I think more or less everyone in tech gets emails along the lines of "can you help me hack a facebook account", so it comes as no surprise to find similar searches in the resultset.
Less expected though were terms like
How to DJ right(sorry chap, I can't hold a beat for toffee)
How to make GHB
How to correct PH balance in Meth
watchmygirlfriend(seems to be a revenge porn site - you won't find any support for that here. Seek professional help)
Cocteau Twins(no idea why you'd search that here, but they're a band)
Nuke the moon
I guess, ultimately, people see a search box and type whatever they want into it - it's just not really clear how you end up on my site in the first place if you're looking for Cocteau Twins.
The first thing that really stands out in all of this is how the traffic is distributed across the two sources in comparison to expectations.
It would have been reasonable to assume that as Tor users have more anonymity and privacy, as a group they'll be both more privacy and censorship focused, and more likely to "exploit" that anonymity.
This seems to actually only be partly true.
It's true that Tor users are more likely to search for Sexual Content (though they're far from exclusive in this regard), but despite Tor's use in circumventing censorship and filtering, they're much less likely to search for that content (perhaps because they feel they've already circumvented it?).

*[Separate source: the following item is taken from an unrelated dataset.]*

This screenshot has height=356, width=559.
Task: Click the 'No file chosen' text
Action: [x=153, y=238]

Surprisingly, search terms focused on Programming and mobile devices are far more likely to originate from Tor than the clearnet. Conversely, posts relating to hacking and vulnerability exploitation are much less likely to originate from Tor than from the clearnet.
Queries relating to (sometimes quite granular) geographic locations were observed in the logs - the majority of them came from Tor users. This carries the implications that users may complacently be putting details of their location into unknown sites.

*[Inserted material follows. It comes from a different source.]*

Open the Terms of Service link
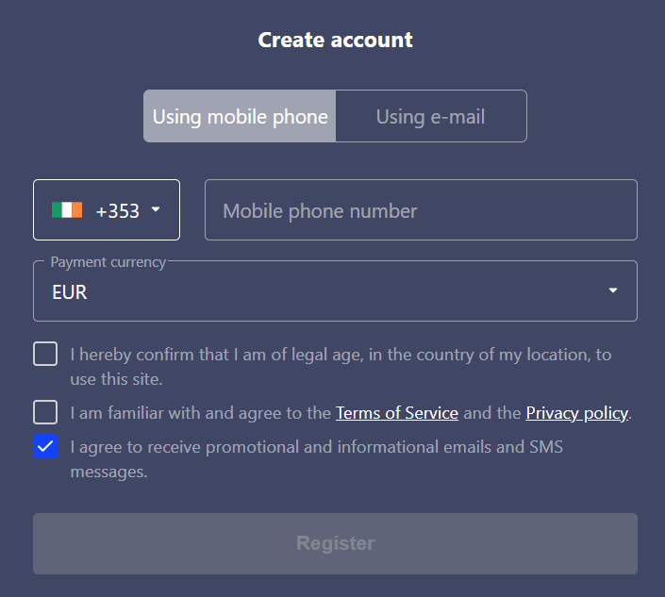665x597 pixels. 397,413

As surprising as it might have been to find people searching for bomb making instructions, it's probably less surprising that every one of these queries was received via Tor.
Users on the traditional world wide web were more likely to search for information relating to System Administration than anything else. This makes sense in many ways, considering that the majority of posts on this site probably related to systems management in one way or another.
Where more extreme searches (such as category
Fucked Up) are made, it's clear that the source is statistically more likely to be a Tor user.
But, it's also clear that the clearnet has it's own share of problematic users, with some truly disturbing search terms being received through that channel.
However, it's also extremely clear that objectionable content is not the sole purpose for which Tor is used, with the vast majority of searches relating to much more acceptable content.
To use an analogy - you don't have to be racist to have voted for Brexit, but if you are racist then you probably did vote Leave as only a minority of racists voted Remain.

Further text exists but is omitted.